Vom bescheidenen Anfang zur vielfältigen Produktpalette

Die Anfänge waren bescheiden, aber ambitioniert: Die Produktion von Polentagriess aus hochwertigem Tessiner Mais wurde professionalisiert und der Vertrieb ausgeweitet. Dabei blieb das Unternehmen stets den traditionellen Werten rund um die Herstellung von Polentagriess treu – angefangen bei der sorgfältigen Ernte und manuellen Sortierung der Maiskolben bis hin zur Vollkornverarbeitung.

[IMG 2]

Daneben setzte sich Paolo Bassetti auch für die Wiedereinführung von Buchweizen und die Förderung von Kastanien ein. Diese Diversifizierung führte zur Erweiterung des Produktportfolios, das im Laufe der Zeit um Buchweizenmehl, Polentagriess mit der alten Tessiner Sorte «Rosso del Ticino» und Kastanienmehl ergänzt wurde. Heute ist das Unternehmen von Paolo Bassetti stolz darauf, ein breites Sortiment an Lebensmitteln anzubieten, insbesondere Mahlprodukte aus Mais und Kastanien sowie deren Nebenprodukten.

Rosso del Ticino

Die Maissorte «Rosso del Ticino» war beinahe in der Vergessenheit geraten, als die Stiftung Pro Specie Rara in den 1970er-Jahren Samen dieses einzigartigen Maises bei älteren Tessiner Bauern entdeckte, die ihn noch für ihre persönlichen Bedürfnisse anbauten. Aufgrund ihrer hervorragenden Qualitätseigenschaften wurde beschlossen, diese Sorte im Tessin für die Herstellung von Polentagriess wieder einzuführen.

Das Projekt zur Wiedereinführung des «Rosso del Ticino» begann im Jahr 2002 und Paolo Bassetti selbst war massgeblich an der erneuten Reinzucht der Sorte beteiligt. Zuerst lag der Fokus entsprechend auf der Produktion von Qualitätssaatgut – bereits 2004 wurde die rare Maissorte aber wieder in der Magadinoebene angebaut. Die Geschichte dieses Maises ist eng mit dem Tessiner Erbe verknüpft und so wird er mit grösstem Respekt vor der Tradition angebaut und verarbeitet. Die Vollkornvermahlung ist typisch für das Tessin und garantiert einen höheren Nährwert. Die Vermarktung ist fest in das Konzept natürlicher, lokaler und traditioneller Produkte eingebunden, was durch ein Garantielabel für lokale Produktion und Verarbeitung bestätigt wird.

[IMG 3]

Qualitätssicherung durch regionale Herkunft und sorgfältige Verarbeitung

Alle Rohstoffe, die in der Verarbeitungsanlage in Cadenazzo landen, werden im Tessin unter Einhaltung der Vorschriften der Integrierten Produktion oder der Bio-Suisse-Knospe angebaut. Diese Herangehensweise garantiert laut Paolo Bassetti nicht nur beste Qualität, sondern fördert damit regionale landwirtschaftliche Qualitätsprodukte und stellt gleichzeitig wirtschaftlich tragfähige Bedingungen für die Produzentinnen und Produzenten sicher. Pro Jahr werden gesamthaft rund 200 Tonnen gereinigter Mais verarbeitet. Den gelben, roten, schwarzen und weissen Mais liefern 15 Produzenten aus der Region.

Extrahiertes Material:
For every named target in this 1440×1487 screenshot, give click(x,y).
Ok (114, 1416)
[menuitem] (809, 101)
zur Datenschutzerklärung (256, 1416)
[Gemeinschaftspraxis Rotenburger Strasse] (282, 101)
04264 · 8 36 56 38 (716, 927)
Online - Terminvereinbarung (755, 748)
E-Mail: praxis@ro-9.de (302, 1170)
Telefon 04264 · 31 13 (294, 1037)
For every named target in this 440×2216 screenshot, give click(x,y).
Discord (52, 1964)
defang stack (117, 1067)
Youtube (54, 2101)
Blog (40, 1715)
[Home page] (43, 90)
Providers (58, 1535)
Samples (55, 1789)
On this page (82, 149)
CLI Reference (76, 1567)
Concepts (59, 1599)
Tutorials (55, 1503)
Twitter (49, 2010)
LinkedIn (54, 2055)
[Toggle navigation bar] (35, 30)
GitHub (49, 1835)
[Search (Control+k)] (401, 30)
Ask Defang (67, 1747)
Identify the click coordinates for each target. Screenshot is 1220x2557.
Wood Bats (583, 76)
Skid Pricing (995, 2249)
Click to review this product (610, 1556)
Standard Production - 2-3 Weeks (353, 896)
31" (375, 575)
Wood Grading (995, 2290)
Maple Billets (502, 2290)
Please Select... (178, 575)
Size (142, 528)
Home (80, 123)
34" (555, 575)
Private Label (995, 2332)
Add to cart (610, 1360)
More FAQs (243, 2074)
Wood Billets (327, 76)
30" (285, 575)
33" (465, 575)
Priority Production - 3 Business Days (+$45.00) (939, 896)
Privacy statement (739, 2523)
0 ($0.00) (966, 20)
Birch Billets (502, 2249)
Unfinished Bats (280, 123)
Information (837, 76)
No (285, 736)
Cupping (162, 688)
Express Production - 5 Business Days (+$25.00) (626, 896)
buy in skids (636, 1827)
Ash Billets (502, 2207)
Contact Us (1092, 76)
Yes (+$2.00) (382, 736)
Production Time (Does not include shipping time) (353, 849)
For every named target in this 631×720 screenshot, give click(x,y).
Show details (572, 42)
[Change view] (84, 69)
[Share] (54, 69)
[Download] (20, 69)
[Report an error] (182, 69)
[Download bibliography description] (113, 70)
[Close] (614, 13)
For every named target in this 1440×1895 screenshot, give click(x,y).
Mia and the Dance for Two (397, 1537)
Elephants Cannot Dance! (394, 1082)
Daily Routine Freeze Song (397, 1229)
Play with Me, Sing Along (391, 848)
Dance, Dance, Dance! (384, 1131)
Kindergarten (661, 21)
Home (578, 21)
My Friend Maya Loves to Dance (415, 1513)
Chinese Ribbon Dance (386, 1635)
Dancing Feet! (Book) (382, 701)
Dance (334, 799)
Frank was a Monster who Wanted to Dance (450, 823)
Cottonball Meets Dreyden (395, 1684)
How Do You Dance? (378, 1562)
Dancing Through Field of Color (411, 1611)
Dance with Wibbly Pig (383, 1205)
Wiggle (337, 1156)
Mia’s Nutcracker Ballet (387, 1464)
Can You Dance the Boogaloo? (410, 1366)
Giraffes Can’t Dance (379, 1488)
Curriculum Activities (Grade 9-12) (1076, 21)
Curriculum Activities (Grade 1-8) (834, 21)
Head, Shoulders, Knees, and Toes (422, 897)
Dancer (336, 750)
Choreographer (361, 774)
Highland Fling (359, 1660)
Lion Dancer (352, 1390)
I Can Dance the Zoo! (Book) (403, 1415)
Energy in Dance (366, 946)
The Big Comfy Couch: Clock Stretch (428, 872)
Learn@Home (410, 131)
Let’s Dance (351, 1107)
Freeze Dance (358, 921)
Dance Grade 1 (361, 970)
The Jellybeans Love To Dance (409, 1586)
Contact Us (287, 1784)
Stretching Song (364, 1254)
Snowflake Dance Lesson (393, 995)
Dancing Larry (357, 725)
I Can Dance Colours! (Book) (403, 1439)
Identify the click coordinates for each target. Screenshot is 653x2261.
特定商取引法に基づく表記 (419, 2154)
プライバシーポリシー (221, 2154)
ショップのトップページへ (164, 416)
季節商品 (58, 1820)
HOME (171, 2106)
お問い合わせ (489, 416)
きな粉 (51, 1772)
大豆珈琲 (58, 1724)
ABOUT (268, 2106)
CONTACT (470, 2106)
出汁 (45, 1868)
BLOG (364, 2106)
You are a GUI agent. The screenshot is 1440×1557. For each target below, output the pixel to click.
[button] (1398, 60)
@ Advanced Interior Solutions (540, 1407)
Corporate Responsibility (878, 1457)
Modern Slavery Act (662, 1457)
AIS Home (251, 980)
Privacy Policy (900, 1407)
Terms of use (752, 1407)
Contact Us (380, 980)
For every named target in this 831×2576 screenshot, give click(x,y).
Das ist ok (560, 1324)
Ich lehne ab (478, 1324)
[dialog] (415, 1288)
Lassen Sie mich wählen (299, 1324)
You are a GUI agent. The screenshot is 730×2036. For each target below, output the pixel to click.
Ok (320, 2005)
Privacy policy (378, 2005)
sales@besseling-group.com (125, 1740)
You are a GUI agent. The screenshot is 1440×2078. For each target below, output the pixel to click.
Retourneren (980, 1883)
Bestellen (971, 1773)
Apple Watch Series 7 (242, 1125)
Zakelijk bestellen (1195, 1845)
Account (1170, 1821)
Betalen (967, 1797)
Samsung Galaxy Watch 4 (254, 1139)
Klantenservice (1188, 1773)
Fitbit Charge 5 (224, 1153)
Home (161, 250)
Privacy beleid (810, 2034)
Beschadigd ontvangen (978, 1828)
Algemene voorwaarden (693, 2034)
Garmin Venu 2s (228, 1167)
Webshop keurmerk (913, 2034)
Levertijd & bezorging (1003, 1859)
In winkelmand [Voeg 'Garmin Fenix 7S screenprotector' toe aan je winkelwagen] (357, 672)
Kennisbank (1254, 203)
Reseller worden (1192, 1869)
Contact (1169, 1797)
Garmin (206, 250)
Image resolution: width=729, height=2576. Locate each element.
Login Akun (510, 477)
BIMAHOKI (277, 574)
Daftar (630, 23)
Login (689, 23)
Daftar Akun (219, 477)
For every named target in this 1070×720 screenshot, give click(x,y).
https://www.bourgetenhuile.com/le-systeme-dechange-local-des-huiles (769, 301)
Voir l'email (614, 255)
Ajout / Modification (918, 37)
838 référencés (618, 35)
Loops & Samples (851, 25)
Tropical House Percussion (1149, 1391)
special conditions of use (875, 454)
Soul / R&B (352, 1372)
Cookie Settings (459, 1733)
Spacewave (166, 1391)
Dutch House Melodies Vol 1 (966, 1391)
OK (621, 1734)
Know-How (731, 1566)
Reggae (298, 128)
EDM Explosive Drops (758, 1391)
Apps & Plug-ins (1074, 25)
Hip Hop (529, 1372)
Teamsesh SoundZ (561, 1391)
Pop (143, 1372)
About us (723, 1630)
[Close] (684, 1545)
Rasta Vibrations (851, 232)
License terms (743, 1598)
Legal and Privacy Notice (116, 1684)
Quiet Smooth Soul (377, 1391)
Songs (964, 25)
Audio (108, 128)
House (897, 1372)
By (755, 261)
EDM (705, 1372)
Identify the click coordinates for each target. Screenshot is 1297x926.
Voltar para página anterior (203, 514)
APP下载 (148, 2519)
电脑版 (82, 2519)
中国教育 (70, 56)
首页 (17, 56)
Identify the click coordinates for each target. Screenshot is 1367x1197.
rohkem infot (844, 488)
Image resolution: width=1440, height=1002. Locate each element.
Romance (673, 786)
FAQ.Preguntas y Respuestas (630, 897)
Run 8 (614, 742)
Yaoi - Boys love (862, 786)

Aufgabenstellung: Kannst du im Text über den Tessiner Mais die Passage von „Alle Rohstoffe, die“ bis „aus der Region.“ neu schreiben und dabei „Rohstoffe“ durch „Zutaten“ ersetzen?

Lösung:
Alle Zutaten, die in der Verarbeitungsanlage in Cadenazzo landen, werden im Tessin unter Einhaltung der Vorschriften der Integrierten Produktion oder der Bio-Suisse-Knospe angebaut. Diese Herangehensweise garantiert laut Paolo Bassetti nicht nur beste Qualität, sondern fördert damit regionale landwirtschaftliche Qualitätsprodukte und stellt gleichzeitig wirtschaftlich tragfähige Bedingungen für die Produzentinnen und Produzenten sicher. Pro Jahr werden gesamthaft rund 200 Tonnen gereinigter Mais verarbeitet. Den gelben, roten, schwarzen und weissen Mais liefern 15 Produzenten aus der Region.